Numerous school districts and state lawmakers across the country have passed restrictions on cellphones in schools. The Los Angeles district, which is the second-largest in the nation behind New York City, banned cellphone use in June. State lawmakers in Louisiana, Florida and South Carolina have passed bills limiting school cellphone use.
Meanwhile, studies underline the urgency of the issue.
Teens receive 237 or more notifications per day, according to a nationwide 2023 survey of 200 11- to-17-year-olds by Common Sense Media, a nonprofit organization that provides information on issues related to children and families. Over two-thirds of participants said they "sometimes" or "often" find it difficult to stop using technology.
In addition, about two-thirds of U.S. students reported that they get distracted by using digital devices, according to a 2022 Program for International Student Assessment. Moreover, the report found about 54% of students said they get distracted by other students using them.
Problems are especially prevalent in high school, where about 7 out of 10 teachers (72%) say students being distracted by cellphones is a major problem in their classroom, according to a 2023 Pew Research Center survey.
Some 44% of teens say not having their phone makes them anxious, according to a 2023 report by the Pew Research Center.
Some educators worry about schools cracking down too hard on cellphones. Galante said the devices have become a coping tool for anxiety in young people, and that students' attachment to them can be as strong as an addiction.
"With any other addiction, we provide help and support to deal with withdrawal," Galante said. "But not with social media."
Situational guidelines in some schools
Some school systems have no formal, written policy on cellphones.
At Jericho High School, the issue is left to teachers’ discretion, interim co-principal Brian Cummings said.
On Wednesday, the first day of school there, Cummings said he was walking the halls and saw a teacher asking students to put their phones away. But in a classroom nearby, another teacher was asking students to find a photo on their phone from their summer as an icebreaker activity.
“It’s situational,” Cummings said. “Some teachers like using cellphones. Some [don’t]. And everything in between.”
The success or failure of cellphone restrictions will depend on getting the school community on board, and teachers to enforce it, educators said.
West Islip school officials began reaching out to the community last school year, forming a cellphone policy committee and sending out surveys to students, parents and teachers, said Dawn Morrison, assistant superintendent for curriculum and instruction.

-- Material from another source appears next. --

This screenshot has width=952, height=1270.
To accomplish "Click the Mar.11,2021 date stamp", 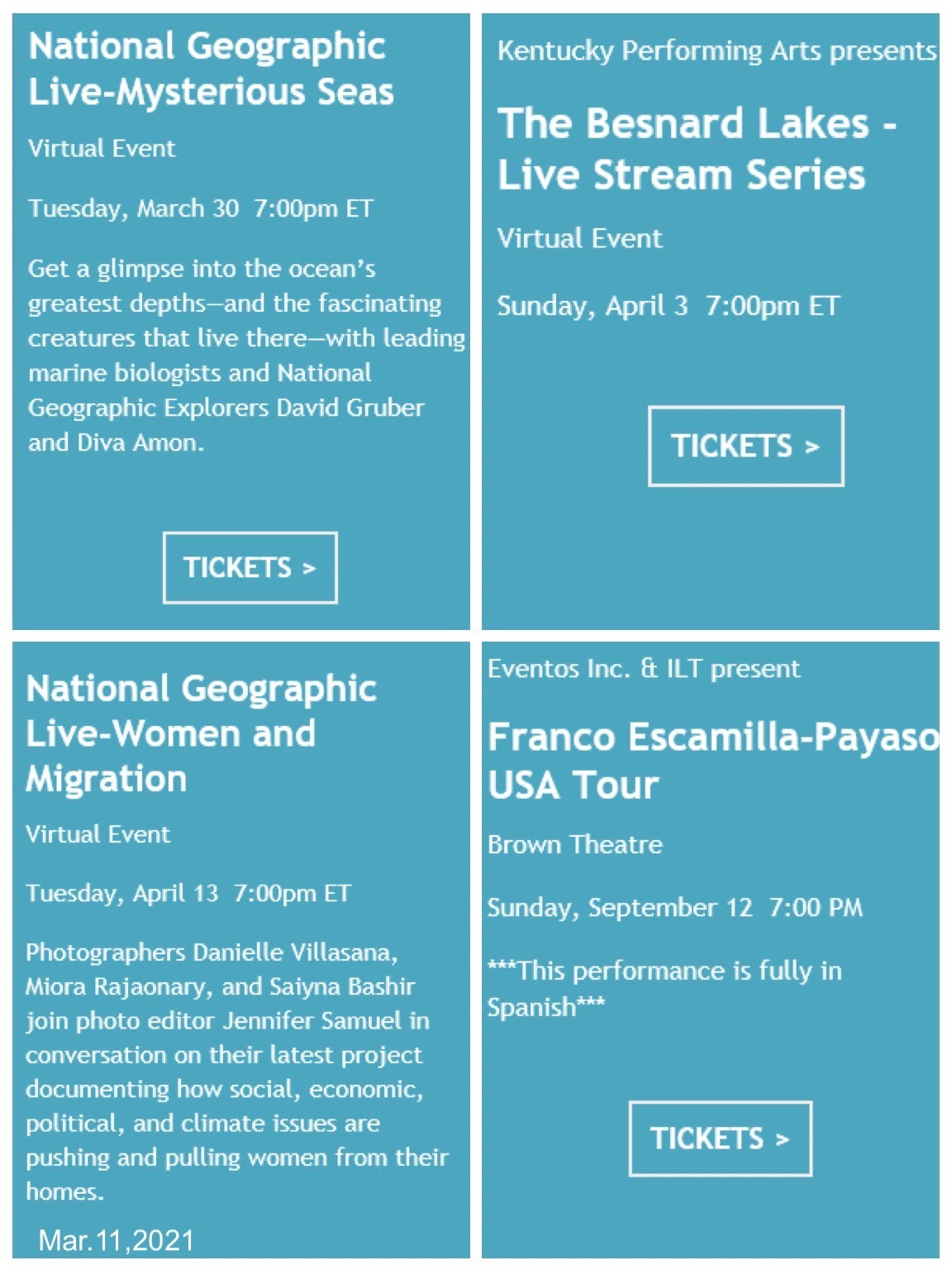I will pos(116,1240).

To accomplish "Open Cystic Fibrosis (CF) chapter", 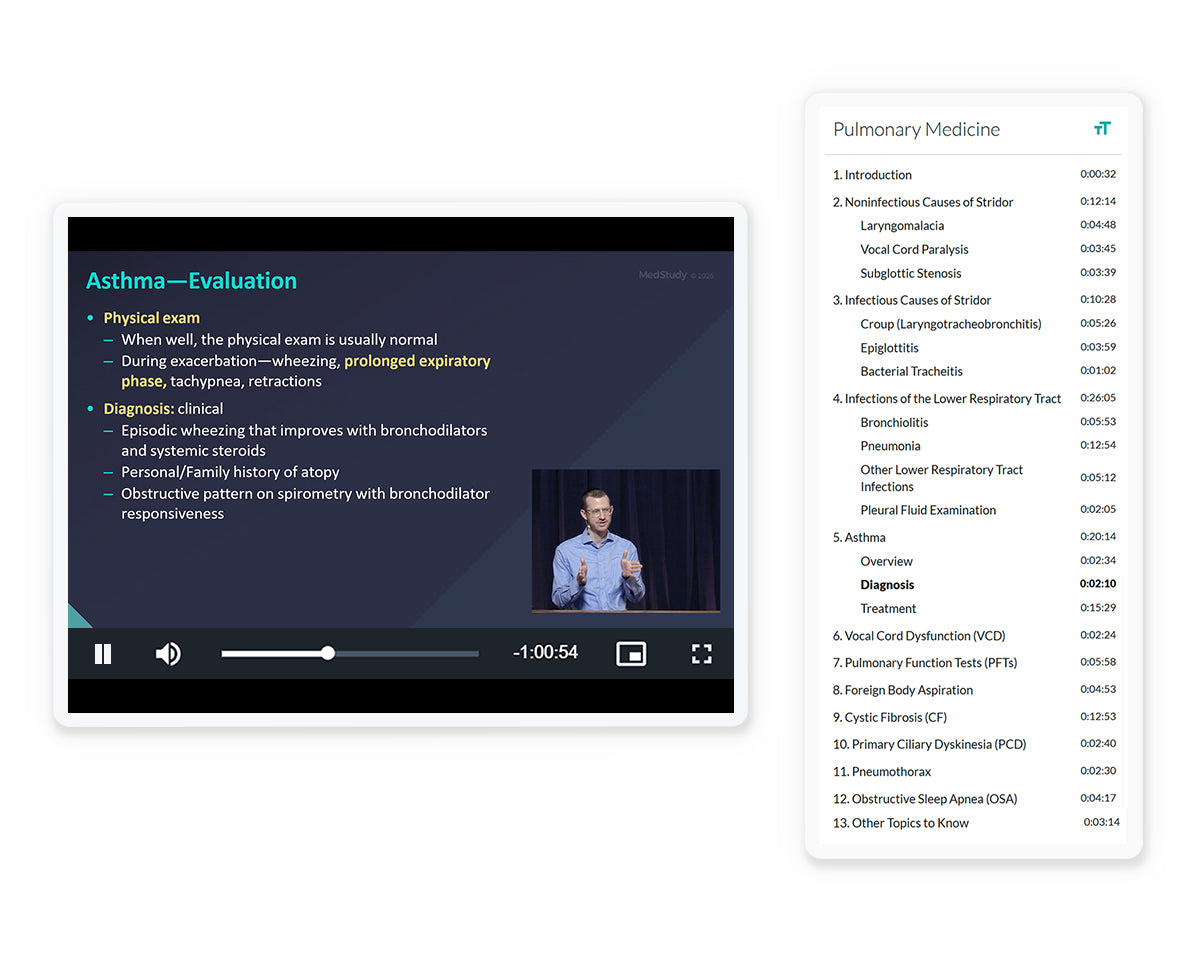I will 889,718.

Parents were sent a copy of the policy in June. It bars the use of cellphones in the elementary and middle schools. At the high school, cellphone use is allowed only in the classroom when approved by a teacher. They cannot be used in locker rooms, bathrooms, testing environments and the auditorium. In the cafeteria and hallways, students can use the devices "in a respectful, responsible and nondisruptive" manner but cannot post to any social media sites, the policy said.
School begins Wednesday, and every West Islip school principal will hold an assembly in the first week to discuss the new rules, Morrison said. Each high school classroom will have a designated "housing station" for the phones, she said.
Duchin, the Farmingdale social studies teacher, said he will set the tone early with his students regarding cellphones.
"The expectation is that they won't use them. I'm not going to see them out on their desks," he said.
In Farmingdale, students are not allowed to use cellphones in elementary and middle grades. They are allowed in the high school, but they need to be put away during instruction unless they're part of a lesson, officials said.
Duchin said he has caught students using the phones in class and had them put the phone on his desk until class was over. But he's yet to take away a student's phone for the day, he said.
"If I have to take it away, who's responsible for the phone? I am," he said. "What if something happens to it? It just becomes more of an issue."